What to produce =>
Throughout the records below, find each line holding "computer" and copy it.
::::
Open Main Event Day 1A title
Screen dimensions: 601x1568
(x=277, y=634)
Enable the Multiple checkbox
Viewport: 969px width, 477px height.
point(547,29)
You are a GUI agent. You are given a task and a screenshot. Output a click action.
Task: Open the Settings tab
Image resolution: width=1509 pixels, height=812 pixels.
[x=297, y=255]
::::
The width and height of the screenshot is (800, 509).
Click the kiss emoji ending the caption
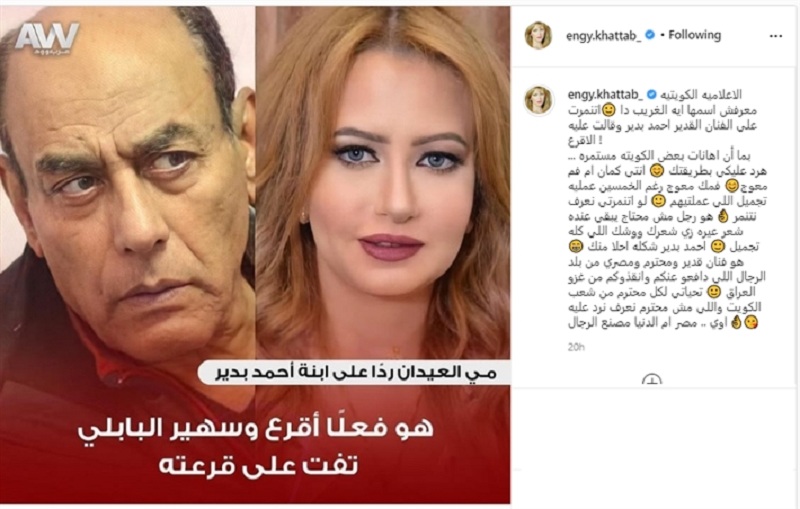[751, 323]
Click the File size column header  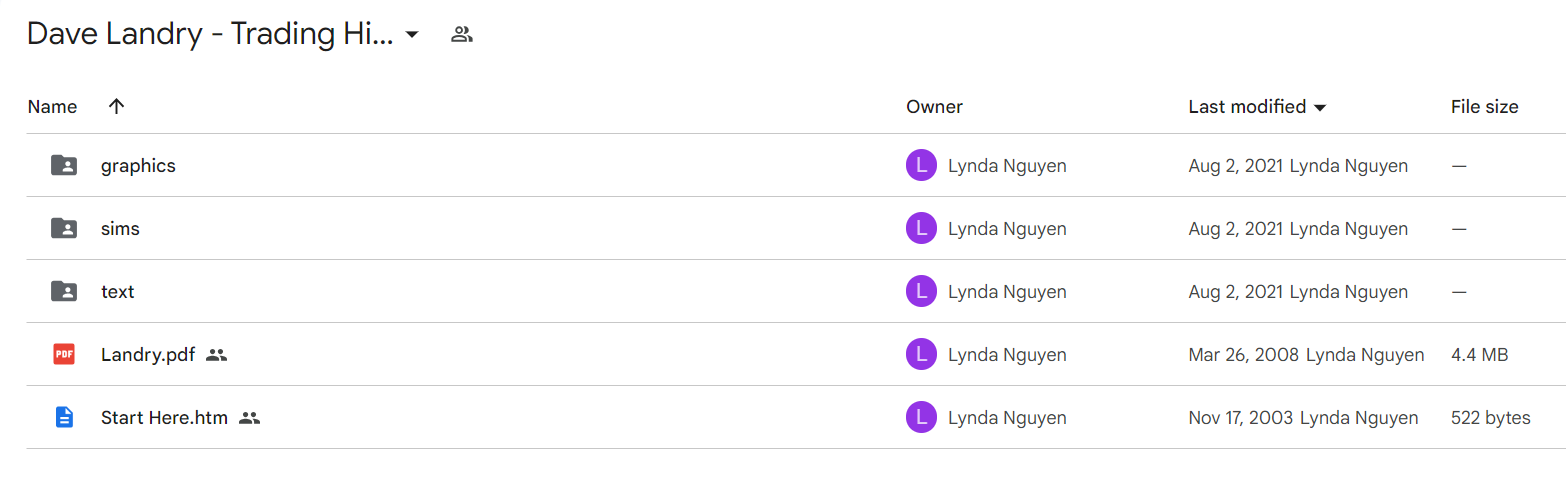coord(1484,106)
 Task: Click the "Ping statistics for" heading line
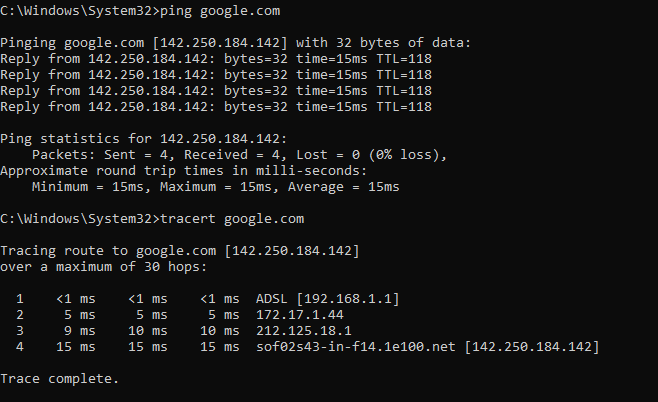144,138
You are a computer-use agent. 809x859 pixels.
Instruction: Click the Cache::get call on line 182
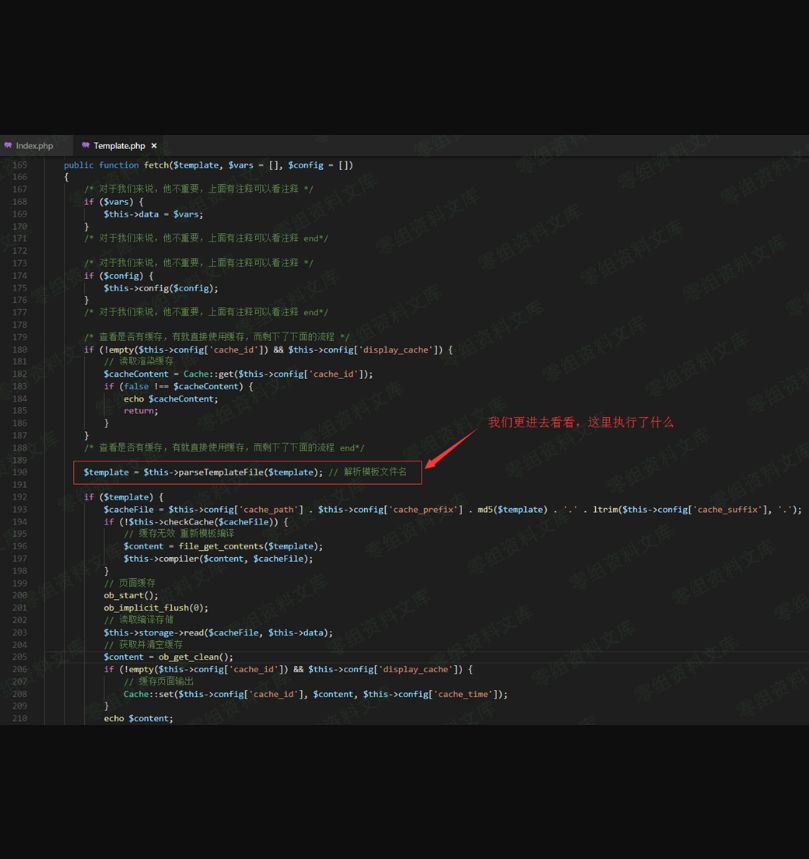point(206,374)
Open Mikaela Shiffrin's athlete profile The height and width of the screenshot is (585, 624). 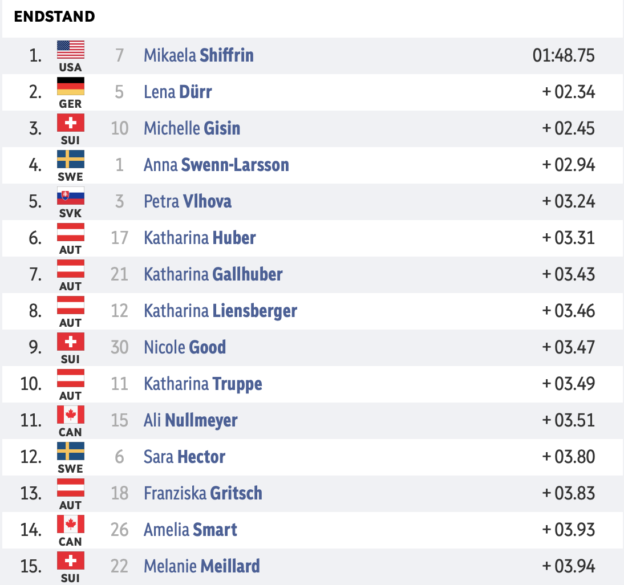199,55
::::
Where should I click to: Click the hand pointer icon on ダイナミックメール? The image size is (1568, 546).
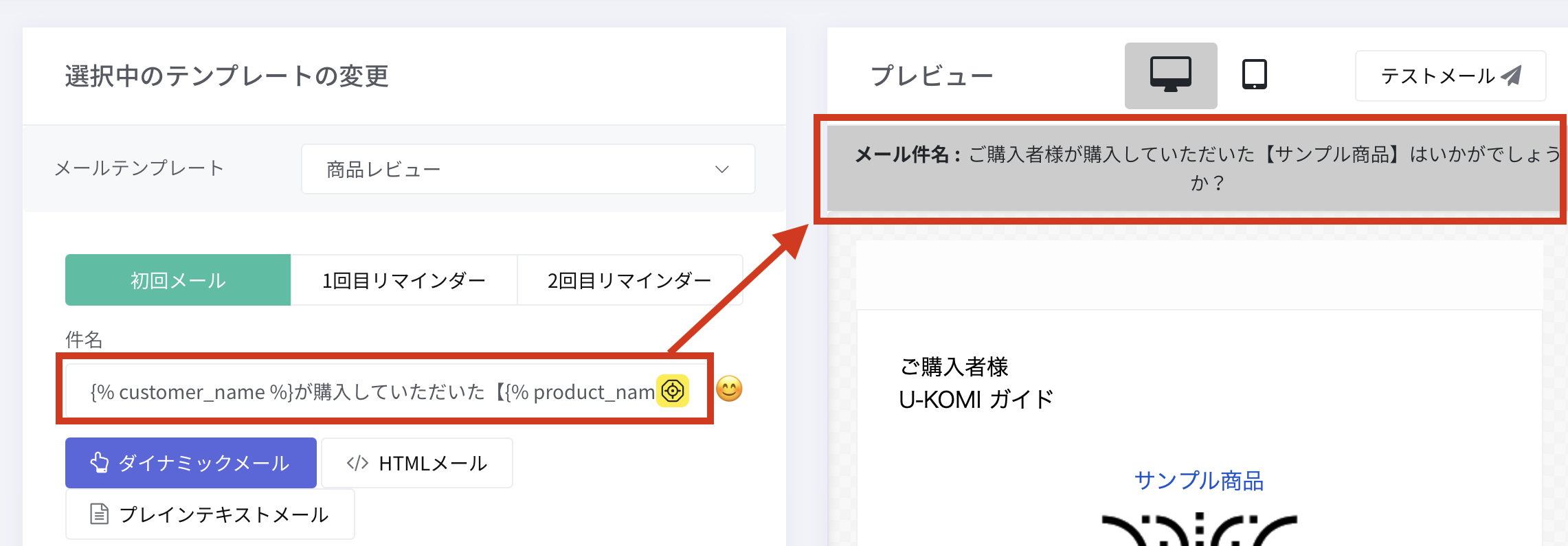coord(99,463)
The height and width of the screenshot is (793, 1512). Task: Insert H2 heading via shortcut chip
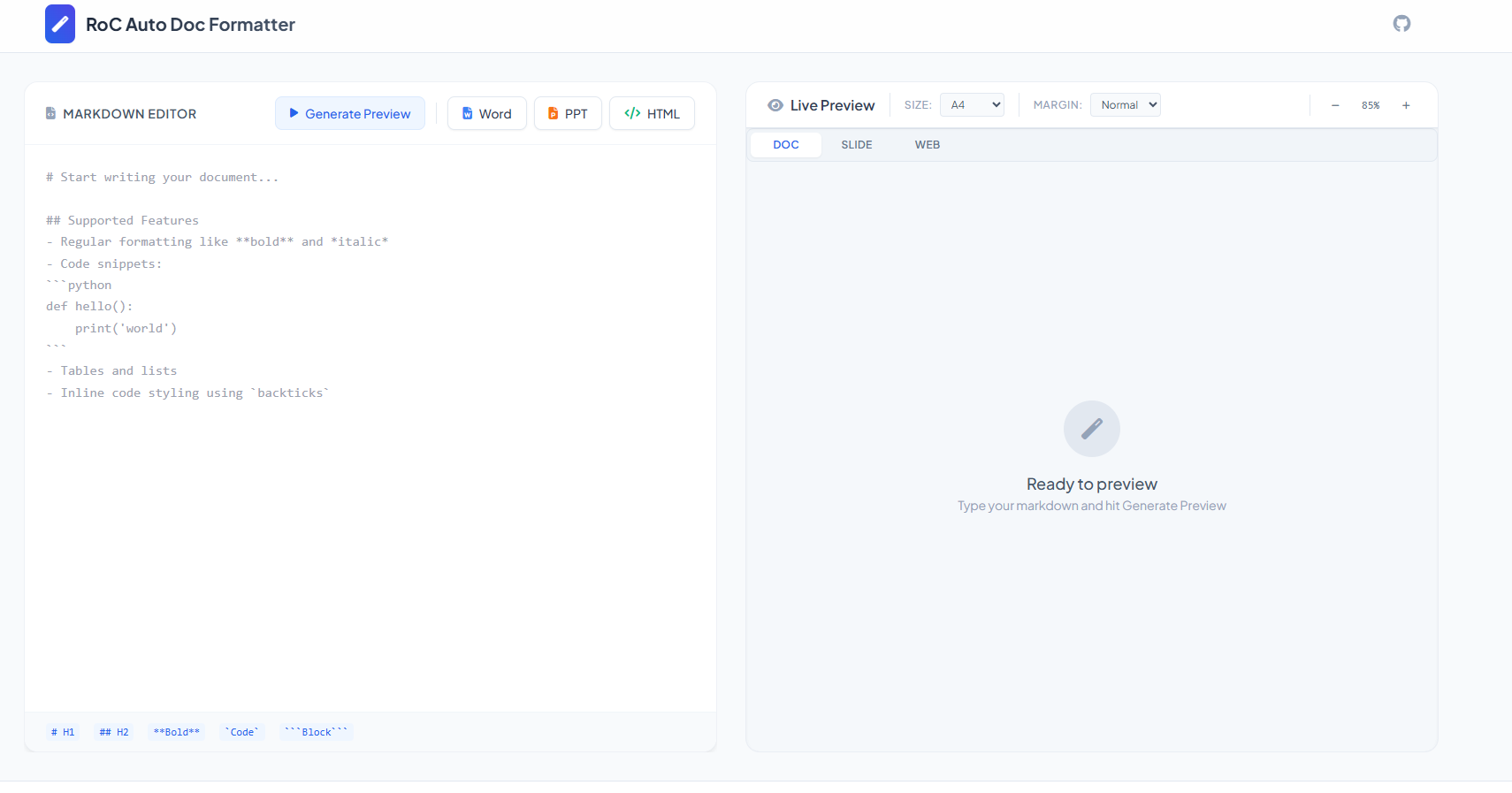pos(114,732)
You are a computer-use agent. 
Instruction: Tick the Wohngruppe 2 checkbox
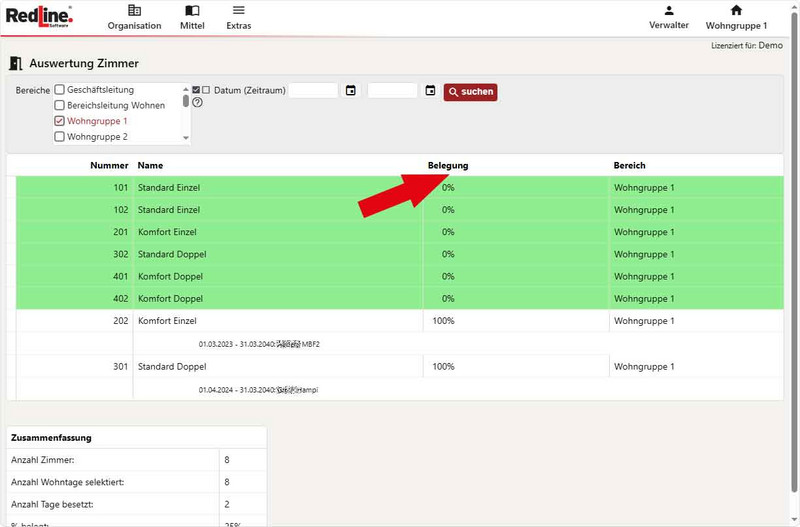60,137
::::
Solved exercise =>
You are a computer-use agent. 809x859 pixels.
You are a computer-use agent. 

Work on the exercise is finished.